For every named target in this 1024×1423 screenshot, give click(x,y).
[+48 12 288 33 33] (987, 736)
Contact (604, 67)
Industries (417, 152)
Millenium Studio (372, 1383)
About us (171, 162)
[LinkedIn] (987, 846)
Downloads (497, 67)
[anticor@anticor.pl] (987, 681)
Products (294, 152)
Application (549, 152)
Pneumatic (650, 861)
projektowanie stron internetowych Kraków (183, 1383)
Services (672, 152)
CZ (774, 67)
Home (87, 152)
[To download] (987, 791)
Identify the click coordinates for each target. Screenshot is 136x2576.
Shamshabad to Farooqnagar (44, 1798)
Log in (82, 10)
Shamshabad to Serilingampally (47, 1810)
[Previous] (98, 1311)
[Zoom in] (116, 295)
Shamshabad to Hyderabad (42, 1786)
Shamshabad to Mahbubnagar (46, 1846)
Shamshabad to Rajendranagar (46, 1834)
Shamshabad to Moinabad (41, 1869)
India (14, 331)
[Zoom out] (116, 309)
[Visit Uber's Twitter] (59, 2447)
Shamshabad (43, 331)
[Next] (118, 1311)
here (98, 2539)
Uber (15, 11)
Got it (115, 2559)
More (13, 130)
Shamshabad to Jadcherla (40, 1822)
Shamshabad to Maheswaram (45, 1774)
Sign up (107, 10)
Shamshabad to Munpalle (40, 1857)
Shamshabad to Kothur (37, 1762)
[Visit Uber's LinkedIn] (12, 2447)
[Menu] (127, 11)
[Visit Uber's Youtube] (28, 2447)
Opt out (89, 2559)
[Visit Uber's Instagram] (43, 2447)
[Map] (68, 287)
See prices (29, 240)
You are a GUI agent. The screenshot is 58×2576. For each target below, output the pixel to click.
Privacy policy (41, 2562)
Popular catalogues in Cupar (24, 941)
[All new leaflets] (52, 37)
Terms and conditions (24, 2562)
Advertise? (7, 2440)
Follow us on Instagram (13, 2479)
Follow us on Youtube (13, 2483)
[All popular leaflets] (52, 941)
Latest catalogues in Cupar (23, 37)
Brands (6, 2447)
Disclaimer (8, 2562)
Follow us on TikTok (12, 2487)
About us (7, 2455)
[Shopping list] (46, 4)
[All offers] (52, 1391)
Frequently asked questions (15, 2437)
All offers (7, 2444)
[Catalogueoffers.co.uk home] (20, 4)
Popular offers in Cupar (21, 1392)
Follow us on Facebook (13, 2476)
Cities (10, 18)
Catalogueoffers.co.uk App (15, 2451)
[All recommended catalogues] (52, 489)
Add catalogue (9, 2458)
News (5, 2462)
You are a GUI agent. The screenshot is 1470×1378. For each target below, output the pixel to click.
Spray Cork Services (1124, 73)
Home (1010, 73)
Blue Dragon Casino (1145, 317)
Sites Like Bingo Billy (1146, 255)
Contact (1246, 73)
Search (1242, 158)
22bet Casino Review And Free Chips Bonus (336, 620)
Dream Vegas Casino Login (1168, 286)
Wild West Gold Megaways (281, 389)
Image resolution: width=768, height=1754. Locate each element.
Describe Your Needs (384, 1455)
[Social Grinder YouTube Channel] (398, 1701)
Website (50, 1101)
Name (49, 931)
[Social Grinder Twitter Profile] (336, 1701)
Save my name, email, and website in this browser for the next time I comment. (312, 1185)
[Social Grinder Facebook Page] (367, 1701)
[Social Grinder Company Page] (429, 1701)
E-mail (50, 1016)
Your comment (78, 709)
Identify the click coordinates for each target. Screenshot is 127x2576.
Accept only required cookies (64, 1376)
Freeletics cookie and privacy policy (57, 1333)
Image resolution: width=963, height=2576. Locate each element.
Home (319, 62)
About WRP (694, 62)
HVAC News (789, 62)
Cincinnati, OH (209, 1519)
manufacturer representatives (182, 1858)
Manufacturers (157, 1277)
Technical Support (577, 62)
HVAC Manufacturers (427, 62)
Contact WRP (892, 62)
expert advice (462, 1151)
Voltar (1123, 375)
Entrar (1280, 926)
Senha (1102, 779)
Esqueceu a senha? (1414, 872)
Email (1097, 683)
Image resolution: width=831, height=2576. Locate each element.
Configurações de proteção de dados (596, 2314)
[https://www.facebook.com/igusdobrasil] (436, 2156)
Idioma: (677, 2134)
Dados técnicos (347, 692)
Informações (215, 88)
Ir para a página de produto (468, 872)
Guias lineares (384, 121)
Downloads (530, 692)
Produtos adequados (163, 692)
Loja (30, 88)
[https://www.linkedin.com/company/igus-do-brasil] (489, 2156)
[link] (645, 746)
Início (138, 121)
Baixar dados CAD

ACTION ITEM: Could you set down, exactly as written, the lines above between the one holding "Follow us on TikTok (12, 2487)" and the one holding "Loja (30, 88)", inclusive, and nothing more?

RESULT:
Follow us on TikTok (12, 2487)
About us (7, 2455)
[Shopping list] (46, 4)
[All offers] (52, 1391)
Frequently asked questions (15, 2437)
All offers (7, 2444)
[Catalogueoffers.co.uk home] (20, 4)
Popular offers in Cupar (21, 1392)
Follow us on Facebook (13, 2476)
Cities (10, 18)
Catalogueoffers.co.uk App (15, 2451)
[All recommended catalogues] (52, 489)
Add catalogue (9, 2458)
News (5, 2462)
You are a GUI agent. The screenshot is 1470×1378. For each target below, output the pixel to click.
Spray Cork Services (1124, 73)
Home (1010, 73)
Blue Dragon Casino (1145, 317)
Sites Like Bingo Billy (1146, 255)
Contact (1246, 73)
Search (1242, 158)
22bet Casino Review And Free Chips Bonus (336, 620)
Dream Vegas Casino Login (1168, 286)
Wild West Gold Megaways (281, 389)
Image resolution: width=768, height=1754. Locate each element.
Describe Your Needs (384, 1455)
[Social Grinder YouTube Channel] (398, 1701)
Website (50, 1101)
Name (49, 931)
[Social Grinder Twitter Profile] (336, 1701)
Save my name, email, and website in this browser for the next time I comment. (312, 1185)
[Social Grinder Facebook Page] (367, 1701)
[Social Grinder Company Page] (429, 1701)
E-mail (50, 1016)
Your comment (78, 709)
Identify the click coordinates for each target. Screenshot is 127x2576.
Accept only required cookies (64, 1376)
Freeletics cookie and privacy policy (57, 1333)
Image resolution: width=963, height=2576. Locate each element.
Home (319, 62)
About WRP (694, 62)
HVAC News (789, 62)
Cincinnati, OH (209, 1519)
manufacturer representatives (182, 1858)
Manufacturers (157, 1277)
Technical Support (577, 62)
HVAC Manufacturers (427, 62)
Contact WRP (892, 62)
expert advice (462, 1151)
Voltar (1123, 375)
Entrar (1280, 926)
Senha (1102, 779)
Esqueceu a senha? (1414, 872)
Email (1097, 683)
Image resolution: width=831, height=2576. Locate each element.
Configurações de proteção de dados (596, 2314)
[https://www.facebook.com/igusdobrasil] (436, 2156)
Idioma: (677, 2134)
Dados técnicos (347, 692)
Informações (215, 88)
Ir para a página de produto (468, 872)
Guias lineares (384, 121)
Downloads (530, 692)
Produtos adequados (163, 692)
Loja (30, 88)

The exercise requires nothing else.